In the meanwhile, there has been a window of respite in acts of Pakistan-origin jihadi terrorism in the Indian territory. There has been no act of terrorism by the so-called Indian Mujahideen since September last. There has been no major act of terrorism by the LET in the Indian territory outside J&K since November last.

If this respite continues, it is quite likely that Manmohan Singh will agree to a resumption of the composite dialogue in some form or the other even if the forthcoming meeting of the two Foreign Secretaries does not give satisfaction to the Indian investigators.
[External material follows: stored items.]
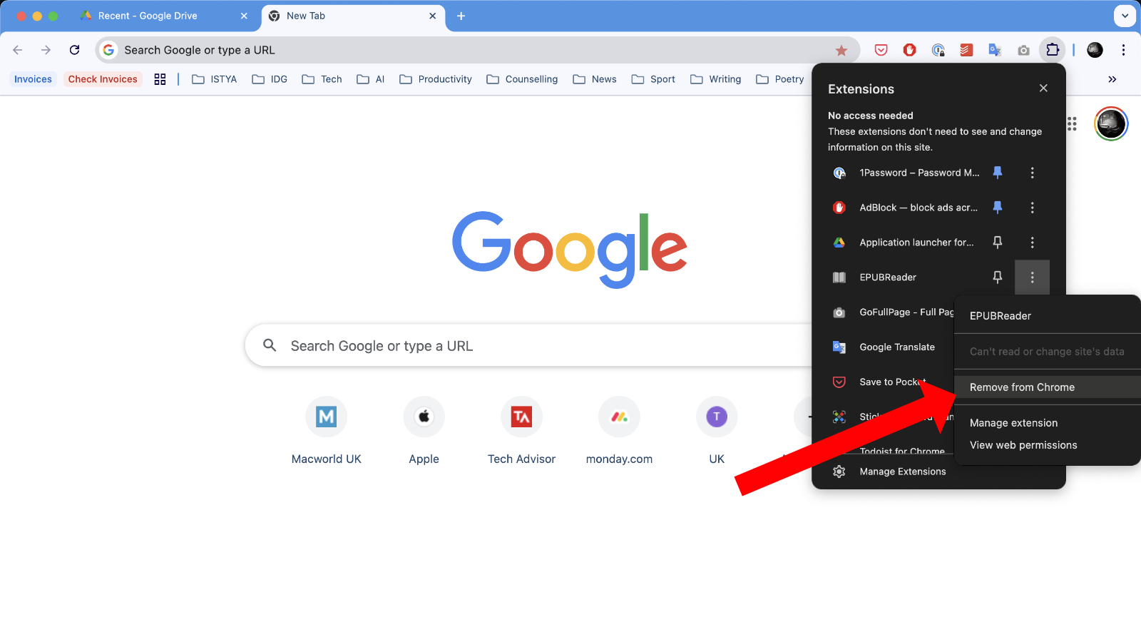The image size is (1141, 642).
Task: Unpin the AdBlock extension
Action: [998, 208]
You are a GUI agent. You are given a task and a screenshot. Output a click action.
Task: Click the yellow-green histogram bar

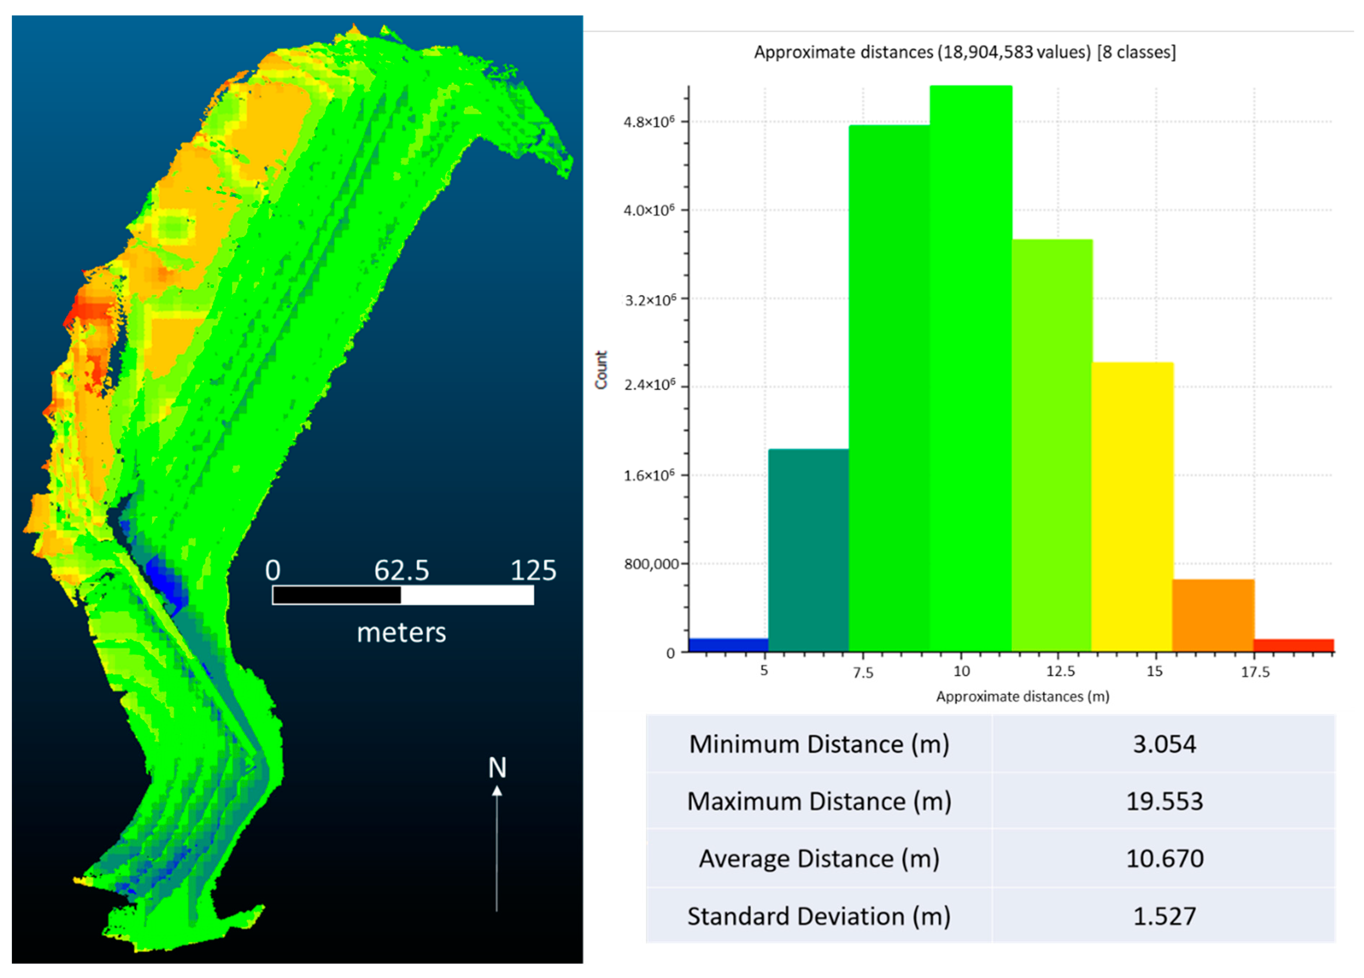coord(1052,445)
The US is equally interested in a resumption of the dialogue even if Pakistan does not act against the anti-Indian terrorist infrastructure in its territory. At the same time, in due regard to Indian sensitivities, it will continue to exercise pressure on Pakistan to improve the quality of its mutual legal assistance to India and to ensure that the present respite continues. This is an issue, which is likely to figure prominently in the discussions of Mrs.Hilary Clinton, US Secretary of State, with the Indian leaders in New Delhi during her forthcoming visit in July.

There have once again been warm references to India in the pronouncements of US leaders. We noticed it for the first time in the address delivered by Robert Gates, the US Defence Secretary, at the recent meeting of Defence Ministers at Singapore organized by the International Institute of Strategic Studies of London, and in the interactions of his officials with Indian journalists who had gone to Singapore to cover the meeting. One of the officials was reported to have referred to Indo-US relations as a three-stage rocket. According to him, the first stage was fired when Bill Clinton was the President and the second stage under George Bush. He spoke tantalizingly of the coming firing of the third stage under the Obama Administration. They sought to project the Indo-US relations as enjoying broad bi-partisan support and hence unlikely to be affected by the change of incumbency in the White House. Mrs. Clinton has now given some idea of the third stage the Obama Administration has in mind in her address earlier this week to a gathering of businessmen in Washington DC.

The earlier coming closer together of the US and China as seen during the visit of Mrs.Clinton to Beijing in February last was partly warranted by the economic difficulties inherited by the Obama Administration from its predecessor. There are already some indications of the beginning of a possible recovery. If the recovery is maintained and strengthened, the USA’s opportunistic dependence on China for sorting out its economic ills would weaken and this could be to the benefit of India.

At this time, when winds of some change for the better seem to be blowing towards India from Washington DC, Manmohan Singh would find it difficult to reject suggestions from the US for a political gesture to the Government in Islamabad by way of a resumption of the composite dialogue.

The question is no longer whether it will be resumed, but when and how it will be projected to save the faces of both India and Pakistan. The relevant question should no longer be whether we should agree to a resumption of the composite dialogue, but how to keep up the pressure on Pakistan on the issue of anti-Indian terrorism even if the dialogue is resumed. This needs some thought by our policy-makers.

Indo-Pakistan relations do not have an over-all strategy. We keep zigging and zagging and riding a rollercoaster depending on the anger, pressures and compulsions of the moment. The time has come to work out a strategy, which is transparent to our people, to the people of Pakistan and to the rest of the world.